The White Bear Forest was named after the last chief of the Teme Augama Anishnabai before Europeans arrived in the area. The northern portion of the trails was first developed by the White Bear family and other members of the Teme Augama Anishnabai: the trails were part of a portage system that passed through the heart of the forest from Snake Island Lake to Cassels Lake. It is estimated that these portages are over 3000 years old. Before the logging dam was built the water was lower than it is today. This water froze first so the First Nations people would portage their canoes along these routes in their travels.
The White Bear Forest Committee was established to work with the MNR to develop strategies to manage the existing trails and to plan the possible expansion of the trail system. It is made up of members of the community whose desire is to see the forest maintained in its current condition, as a living old-growth ecosystem that can also be enjoyed by the public.
The White Bear Forest has 28 km of trails that vary in difficulty and length for those who wish to explore them. Some portions of trail go through the very heart of the old-growth forest where there are trees up to 350 years old. That means that you couldn’t put your arms around some of them if you tried – not with a diameter of over 1 meter! Most of the trail system travels through an expanse that has never been logged, mined, or disturbed by man.

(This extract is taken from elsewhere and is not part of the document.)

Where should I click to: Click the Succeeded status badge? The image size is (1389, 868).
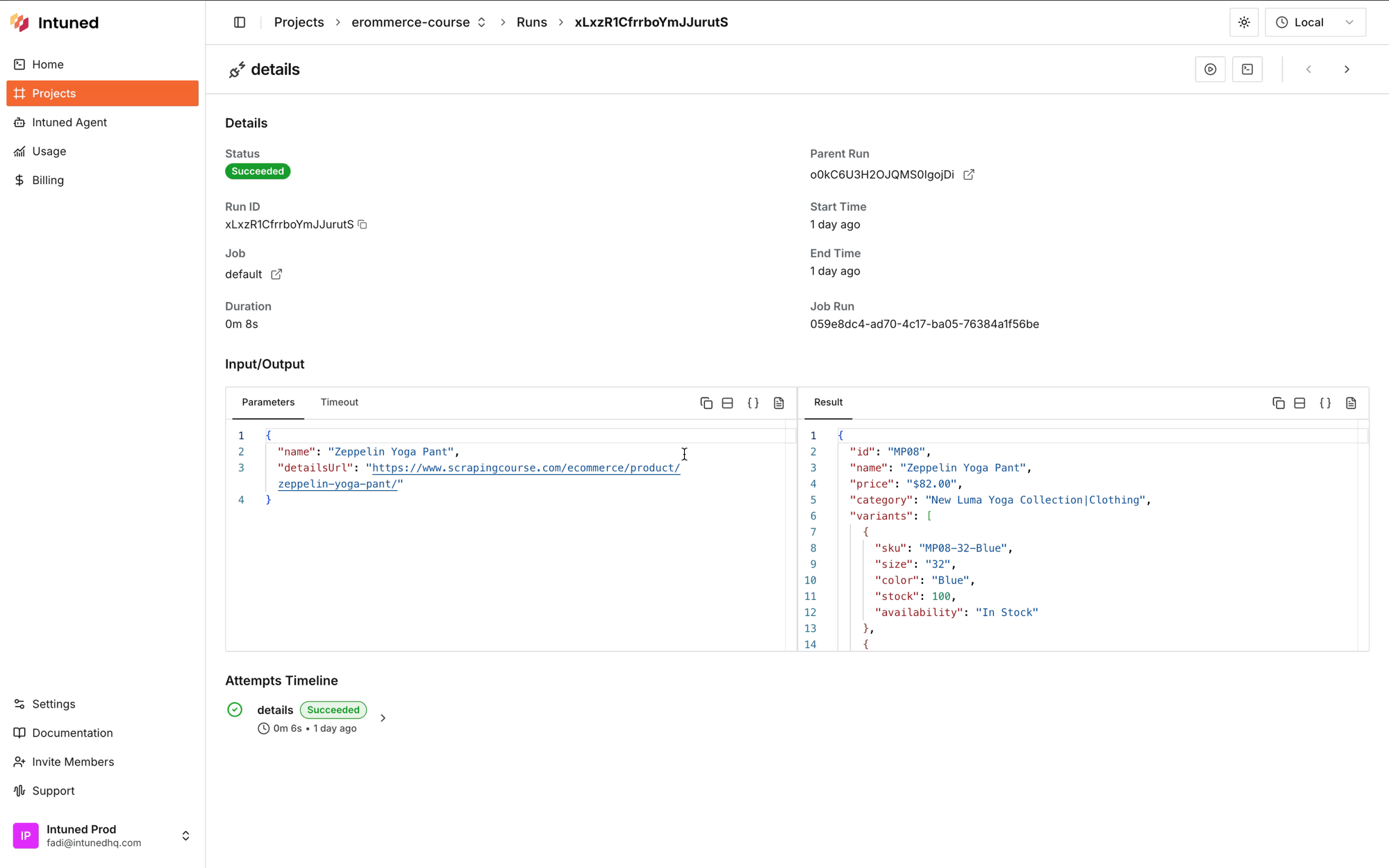coord(258,171)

In 1928 the Gillies Bros. Logging Co. won the logging rights to 500 square kilometers of land surrounding White Bear Lake (now known as Cassels Lake) and Rabbit Lake. They did log some of the land but chose to preserve 800 hectares for the enjoyment of their employees and locals. A logging road was built from Temagami, between Cassels and Rabbit Lakes so a log dam could be built for driving saw logs to the Ottawa River. This road was built in 1920’s and is now overgrown and barely recognizable. The dam that was built raised the water by several feet in some of the lakes around Temagami. The flooded trees were logged and the stumps still remain. Apart from these few exceptions the trails available to be hiked will take you through areas that have barely been changed by man.
What is an old-growth forest and why is it such a big deal? We often think of huge, old trees when we think of ‘old-growth’. The Temagami area and the White Bear Forest in particular contain some excellent examples of such trees. However, the term means more than just old trees. It is a dynamic environment that continues to grow and change, practically untouched by man. There are large dead standing trees as well as fallen logs that create excellent habitat for wildlife. Certain species of birds and animals prefer to call this kind of forest home. There is a recycling of nutrients as the old trees die and fall to the ground and decompose, providing nutrients for other plants and trees that will grow to take their place. It is a diverse and very productive ecosystem.

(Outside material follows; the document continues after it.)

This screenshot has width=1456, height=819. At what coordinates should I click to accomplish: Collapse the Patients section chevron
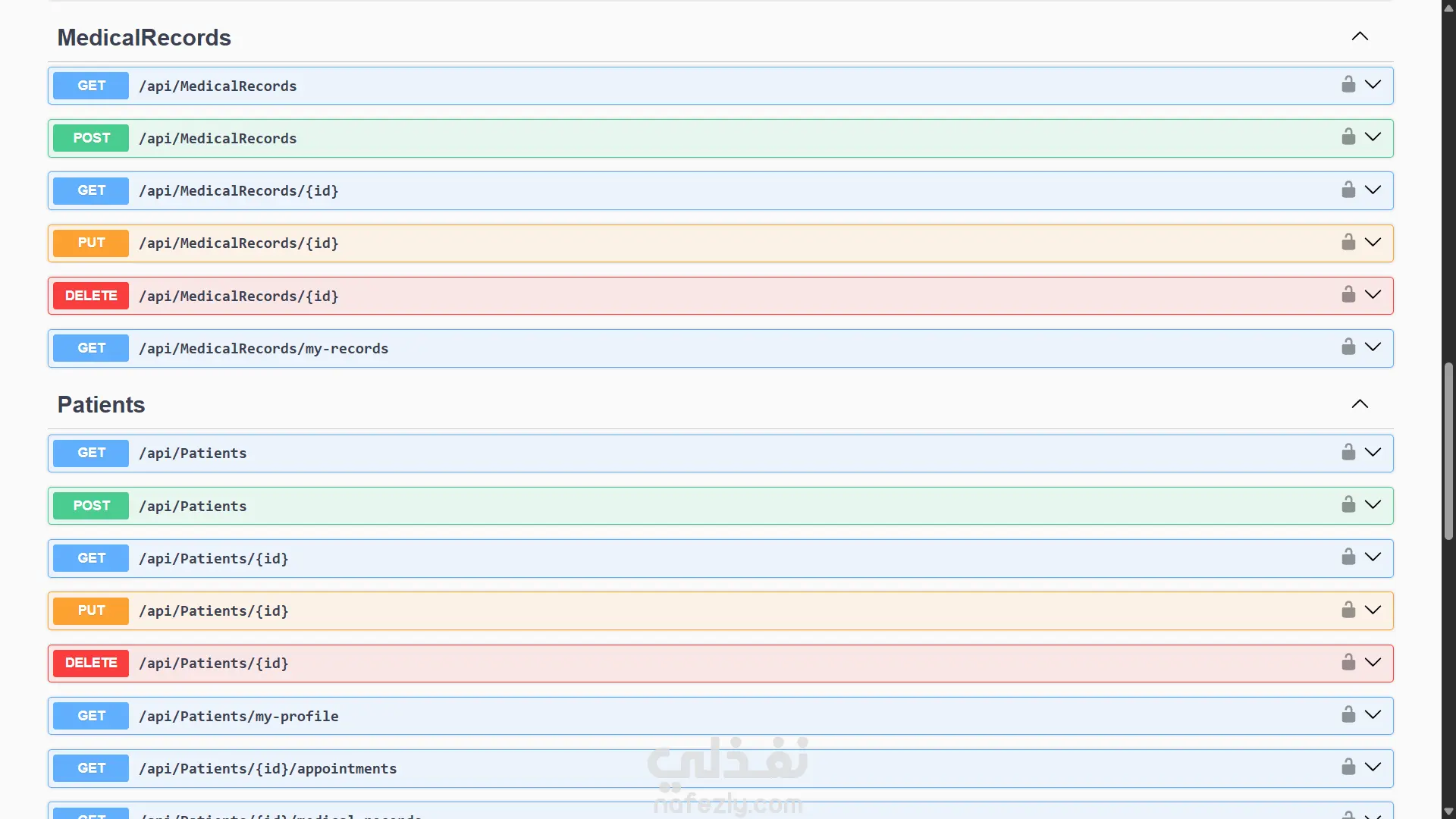coord(1360,404)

The White Bear Forest contains various species of huge old trees: the white pine is the largest tree to be found in eastern North America. Its lonely windswept top is usually easy to recognize as it stands high above the canopy of surrounding trees. The red pine closely resembles the white pine but its foliage has a coarser look and its bark is reddish in colour. The black spruce is abundant in wet areas and can be recognized by its drooping lower branches. The eastern white cedar is also abundant in the lowland valleys and lakeshores, growing to an impressive size.